FIRST DISTRICT COURT OF APPEAL STATE OF FLORIDA
Dec 20, 2019
285 So. 3d 399 (Fla. Dist. Ct. App. 2019)

Summary

rejecting a "hyper-technical application of procedural rules"

Summary of this case from Shepard v. State

Opinion

No. 1D19-1272

12-20-2019

Thomas PARTLOW, Appellant, v. STATE of Florida, Appellee.


ON MOTION TO SUPPLEMENT THE RECORD

Per Curiam.

Thomas Partlow moved to supplement the record on appeal with documents not included in the postconviction appeal record. We directed Partlow to address whether the requested supplementation was permitted by the rules of procedure. Partlow responded, requesting the motion to supplement be withdrawn. We GRANT this motion to withdraw. Appellant's initial brief shall be filed twenty days from the date of this order.

Ray, C.J., concurs; Bilbrey and Winokur, JJ., both concur specially with written opinions.

Winokur, J., concurring specially.

While Partlow has asked us to withdraw his motion to supplement the record, it should be noted that he did so because he acknowledged in his response that case law applying the rules of appellate procedure does not permit the requested supplementation. I agree that we should grant the motion to withdraw. However, we requested the additional response because the issue here arises regularly in this Court. Because of Partlow's candid acknowledgment that the rules do not permit the requested supplementation, as well the need for guidance on this issue, I believe we should clarify what an appellate record for a summarily-denied postconviction motion may contain. Partlow was convicted of first-degree murder and robbery with a deadly weapon for crimes he committed as a juvenile and was sentenced to mandatory life without parole (Count I) to run consecutively with 45 years (Count II). Based on the Supreme Court's holding that "mandatory life-without-parole sentences for juveniles violate the Eighth Amendment," Miller v. Alabama , 567 U.S. 460, 470, 132 S.Ct. 2455, 183 L.Ed.2d 407 (2012), we reversed the sentence imposed on Count I for resentencing. Partlow v. State , 134 So. 3d 1027 (Fla. 1st DCA 2013).

Partlow filed a "Motion to Correct Sentence on Count II," under Florida Rule of Criminal Procedure 3.850. Partlow argued that a then-recent decision by the Fifth District required resentencing on both Counts I and II. Purdy v. State , 268 So. 3d 813 (Fla. 5th DCA 2017). The postconviction court denied the motion without an evidentiary hearing, finding that the supreme court had since quashed the Fifth District's decision. State v. Purdy , 252 So. 3d 723, 728 (Fla. 2018) ; see also Warthen v. State , 265 So. 3d 695, 697 (Fla. 4th DCA 2019). Partlow appealed the order denying his motion.

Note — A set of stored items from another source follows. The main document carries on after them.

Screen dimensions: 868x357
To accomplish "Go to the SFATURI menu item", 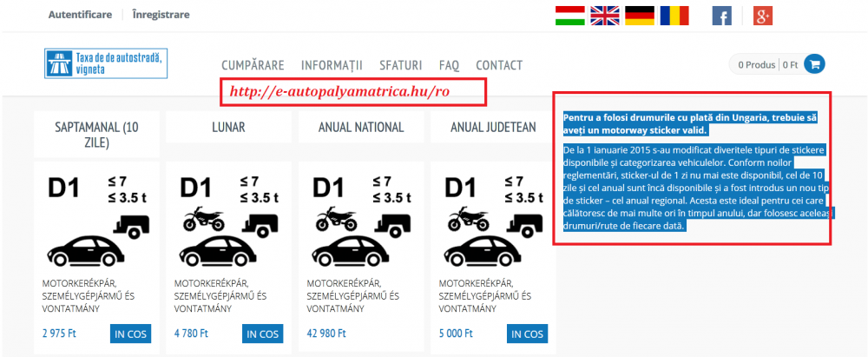I will (x=400, y=65).
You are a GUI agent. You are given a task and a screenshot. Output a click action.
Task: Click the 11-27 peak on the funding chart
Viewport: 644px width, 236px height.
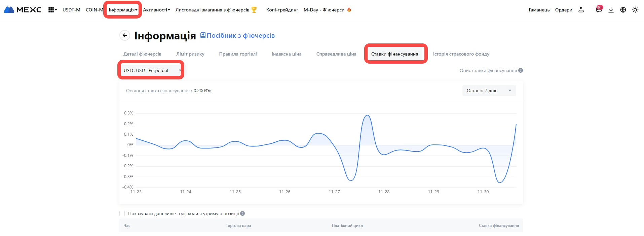(x=367, y=115)
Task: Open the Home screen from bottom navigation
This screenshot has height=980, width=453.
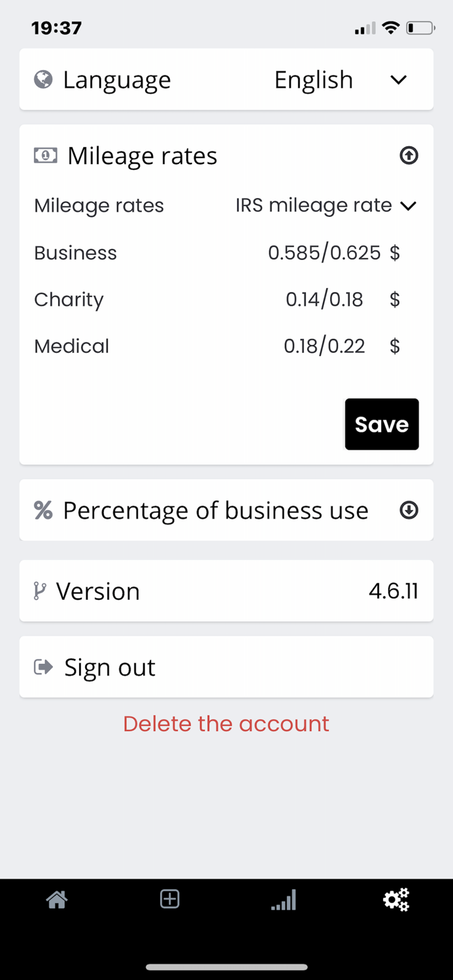Action: coord(56,900)
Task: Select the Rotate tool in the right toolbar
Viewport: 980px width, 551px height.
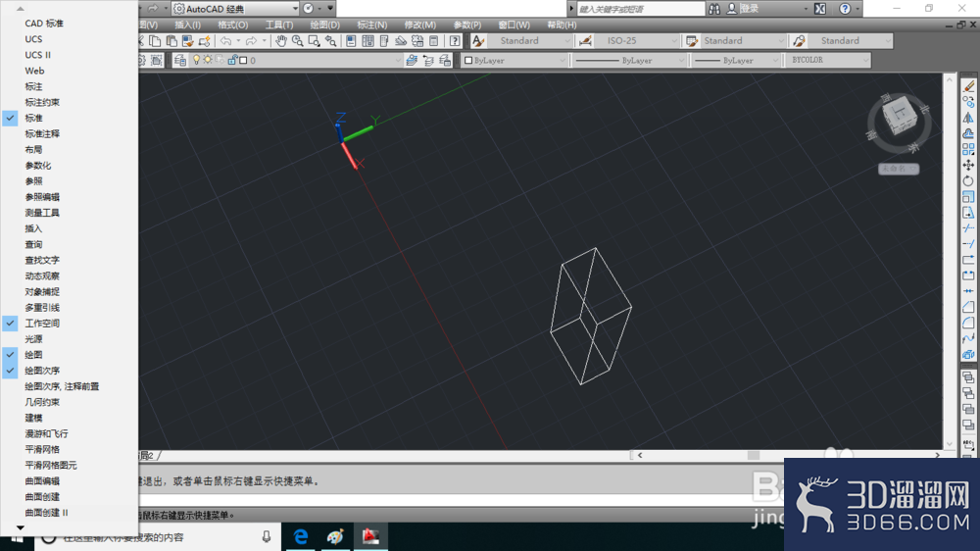Action: pyautogui.click(x=968, y=180)
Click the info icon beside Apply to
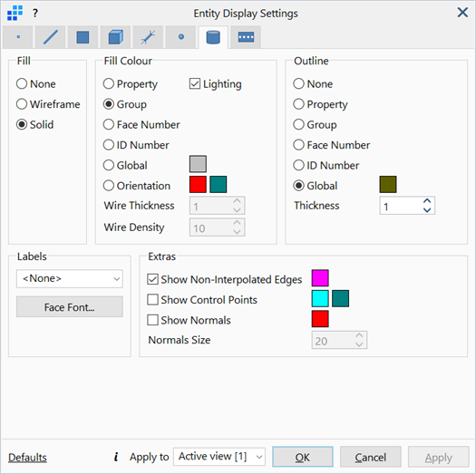This screenshot has height=474, width=476. (116, 457)
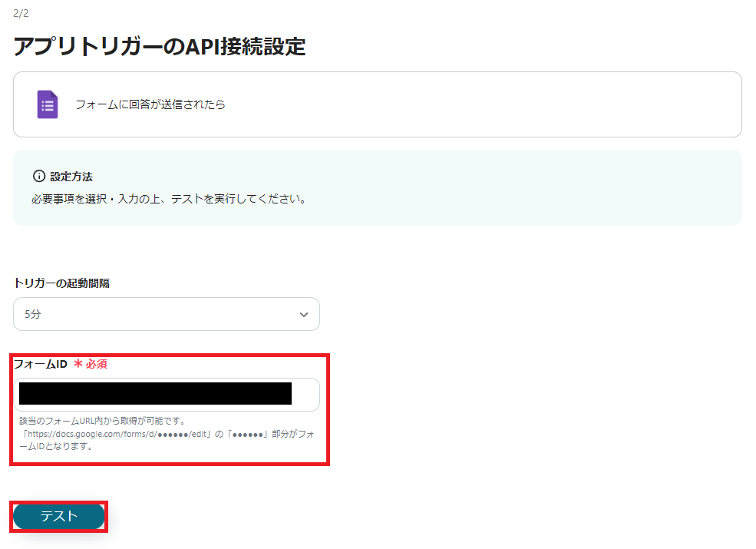756x549 pixels.
Task: Expand the トリガーの起動間隔 dropdown
Action: pyautogui.click(x=167, y=314)
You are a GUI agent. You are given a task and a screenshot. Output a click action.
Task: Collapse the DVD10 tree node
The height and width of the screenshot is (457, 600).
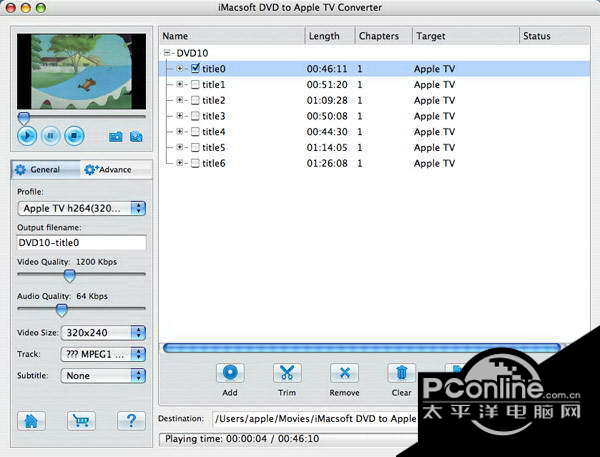click(x=167, y=52)
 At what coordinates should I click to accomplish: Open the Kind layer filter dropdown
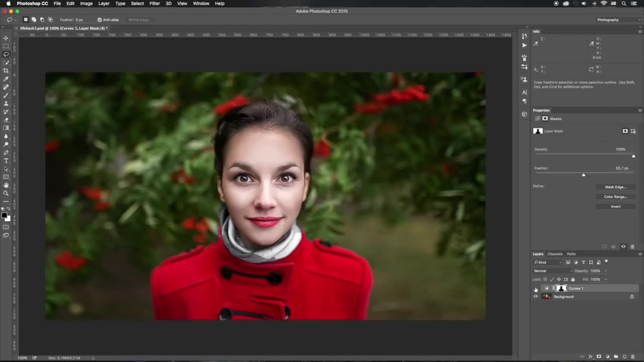pyautogui.click(x=548, y=262)
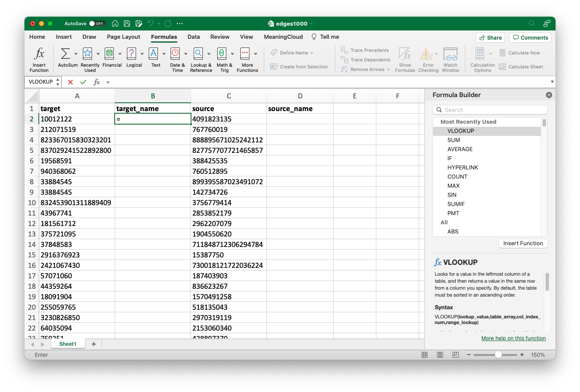
Task: Open the More help on this function link
Action: 513,338
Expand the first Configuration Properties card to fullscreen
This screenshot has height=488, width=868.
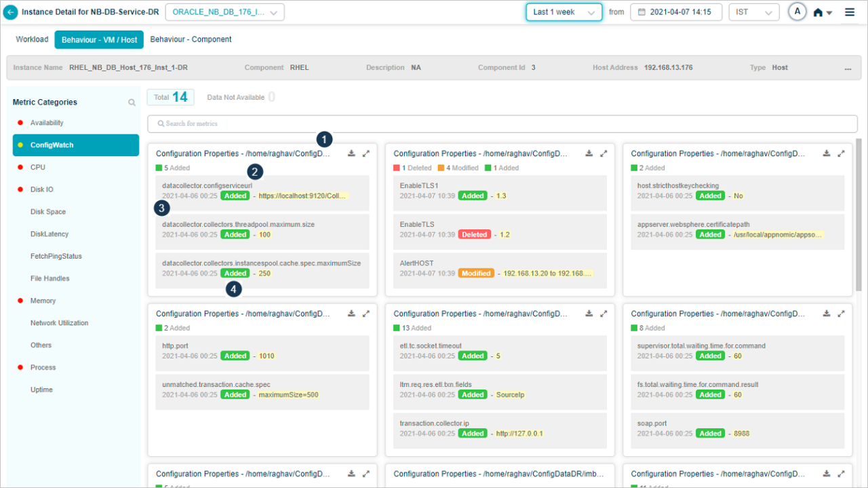tap(366, 153)
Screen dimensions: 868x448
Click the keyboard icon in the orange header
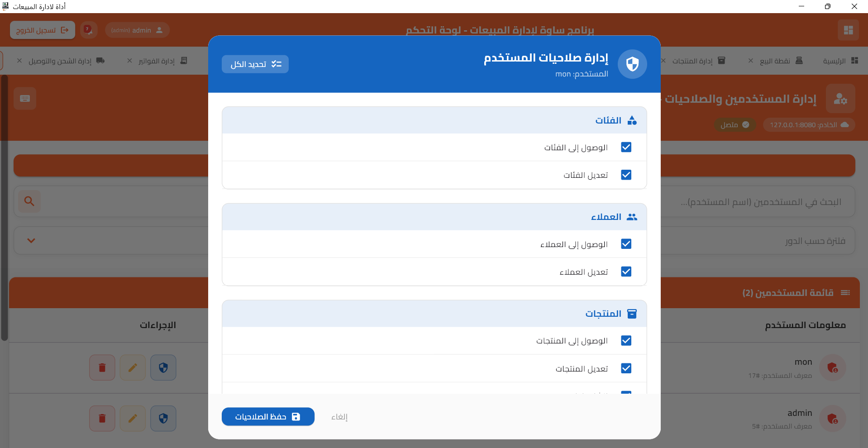tap(25, 98)
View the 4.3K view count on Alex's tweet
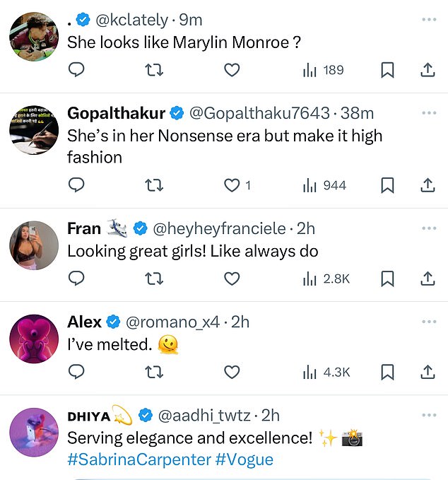The image size is (448, 480). [326, 373]
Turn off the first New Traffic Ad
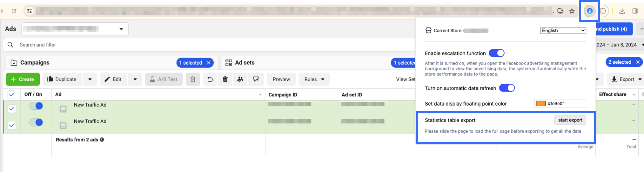The image size is (644, 172). [36, 106]
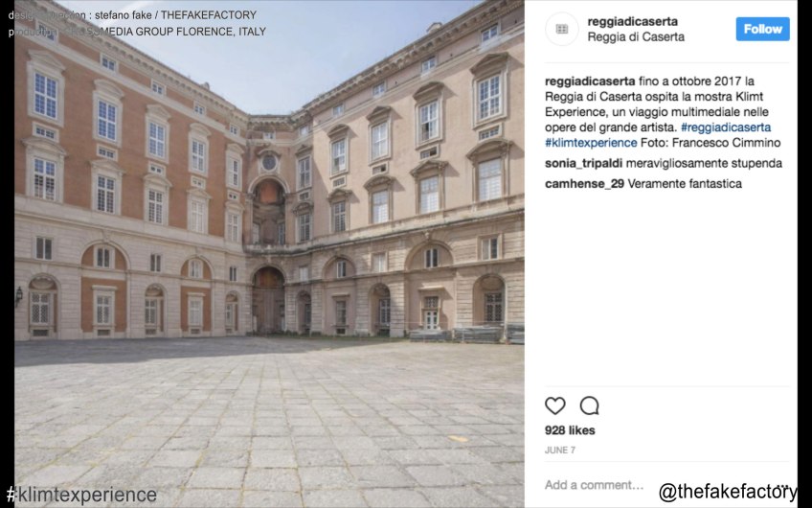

Partlow filed a motion to supplement the record with an order setting a hearing and appointing counsel and transcripts of three status hearings. The order was filed, and all hearings occurred, before Partlow filed his postconviction motion, but he did not attach these documents to support his claim. On appeal, he asserts that supplementation was needed because "[r]elevant factors include the appointment of counsel, any concessions made by the state regarding that matter, and any resentencing hearings held to date."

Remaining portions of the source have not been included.